Customer Retention Is Proportionate to Employee Retention

Q: For many contractors, “customer retention” has been the biggest concern over the past couple of years. But it seems as though “employee retention” is even more important, because without great employees you can’t meet customer expectations. Do you believe that?

Client relationships hinge on how well their needs are anticipated and then met. A revolving door of employees—be they account managers, salespeople or field labor—compromises client comfort and trust. The bottom line is that we must understand what’s going on with client properties better than they do. We couldn’t say that with confidence with significant employee turnover.

Q: What does YardApes do to attract quality personnel to the company?

A positive image in the community is key. Clean trucks, equipment and uniforms are first impressions, and potential employees sometimes come in to fill out applications based on those things alone. It’s a disheartening reality that any guy in town with a pickup truck and mower can call himself a landscaper. That guy might be the answer for some clients. That guy is not the answer for prospective employees who are looking for careers in the Green Industry.

Also, applicants come in to see us as a result of our commitment to volunteerism. It’s deeply gratifying to hear that someone wants to build a future with our company because of our community outreach efforts. It stands to reason that if we donate our time to enhance and revitalize our town’s civic venues—and to make it a priority to give back—then why wouldn’t we treat our employees well?

Q: What are you doing to build a strong company culture and hang onto employees?

We go to great lengths to build and maintain a crew of highly trained, motivated and experienced professionals who take pride in their work. That goal is impossible without engendering a culture of respect and integrity. Equally important, we promote a culture of learning. We have systems in place that provide focus and help with personal goal setting, the foundation of which is Ape Achievements.

The impetus for creating Ape Achievements was to promote learning and increased productivity. But we also knew that having measurable goals or achievements to which we could attach a dollar value would alleviate the frustration of employees asking for raises at random, and oftentimes without merit.

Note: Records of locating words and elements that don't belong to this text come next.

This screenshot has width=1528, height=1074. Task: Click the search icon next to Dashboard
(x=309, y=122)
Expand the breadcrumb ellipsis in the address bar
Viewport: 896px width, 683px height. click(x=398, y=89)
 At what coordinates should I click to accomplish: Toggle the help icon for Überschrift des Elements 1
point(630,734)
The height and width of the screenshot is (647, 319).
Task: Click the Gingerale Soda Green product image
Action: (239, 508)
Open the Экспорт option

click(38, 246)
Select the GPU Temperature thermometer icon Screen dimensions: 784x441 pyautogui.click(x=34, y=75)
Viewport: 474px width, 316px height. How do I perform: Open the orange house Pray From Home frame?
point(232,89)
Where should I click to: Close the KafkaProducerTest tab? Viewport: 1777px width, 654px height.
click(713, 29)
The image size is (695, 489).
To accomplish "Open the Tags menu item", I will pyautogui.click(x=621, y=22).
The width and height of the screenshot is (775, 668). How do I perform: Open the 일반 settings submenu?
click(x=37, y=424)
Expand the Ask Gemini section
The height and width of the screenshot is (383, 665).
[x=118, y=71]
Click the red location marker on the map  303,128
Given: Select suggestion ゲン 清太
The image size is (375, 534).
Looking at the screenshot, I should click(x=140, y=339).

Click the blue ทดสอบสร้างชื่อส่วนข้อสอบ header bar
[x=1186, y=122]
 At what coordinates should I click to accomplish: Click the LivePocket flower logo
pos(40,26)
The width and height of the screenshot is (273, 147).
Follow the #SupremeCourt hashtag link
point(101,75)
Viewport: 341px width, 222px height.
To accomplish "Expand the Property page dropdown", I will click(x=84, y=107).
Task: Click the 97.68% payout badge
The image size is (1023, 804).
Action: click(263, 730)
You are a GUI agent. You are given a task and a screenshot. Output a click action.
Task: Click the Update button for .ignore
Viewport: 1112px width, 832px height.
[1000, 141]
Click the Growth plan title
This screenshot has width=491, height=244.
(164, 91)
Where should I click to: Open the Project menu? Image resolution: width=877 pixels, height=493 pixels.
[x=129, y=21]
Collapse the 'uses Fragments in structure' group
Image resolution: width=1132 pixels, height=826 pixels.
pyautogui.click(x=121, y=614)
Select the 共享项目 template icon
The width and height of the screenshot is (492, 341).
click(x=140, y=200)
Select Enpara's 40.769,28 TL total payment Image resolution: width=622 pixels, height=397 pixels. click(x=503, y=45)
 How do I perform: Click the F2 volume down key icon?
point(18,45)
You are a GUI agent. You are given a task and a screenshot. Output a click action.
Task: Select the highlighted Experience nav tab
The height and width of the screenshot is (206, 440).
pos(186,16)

It seemed arbitrary that one would receive compensation for length of time spent with a company rather than growth within the company.

Lastly, but no less important, we work hard but also play hard. Work hours and conditions are oftentimes extreme, so we make a point to have fun when we can. Our monthly outings are as varied as cookouts, bowling and amusement parks, or wing night at our local sports bar. Employees’ families are encouraged to attend the outings. We also have an annual holiday dinner where we name our Ape of the Year, the employee voted on by both co-workers and clients who consistently demonstrates professionalism. Our summer picnic is always a big draw as well. Although our monthly outings aren’t necessarily for team-building, the dynamics among staff are always improved when we come together to have fun and decompress.

Q: What role does certification, specifically the Landscape Industry Certified Manager classification, do for your company from both an internal (employee morale) and external (branding) standpoint?

To be certified means we are safer, more knowledgeable, more efficient and more productive. The Landscape Industry Certified Manager classification builds client trust.

The logo appears on our marketing pieces, website, invoices and client proposals. Additionally, we include a customized Landscape Industry Certified tri-fold brochure in our presentation folders when submitting bids to prospective clients.

Internally, the certification is a great motivator. It’s an incentive for growth and development that benefits the individual employee, the company as a whole, and of course the client.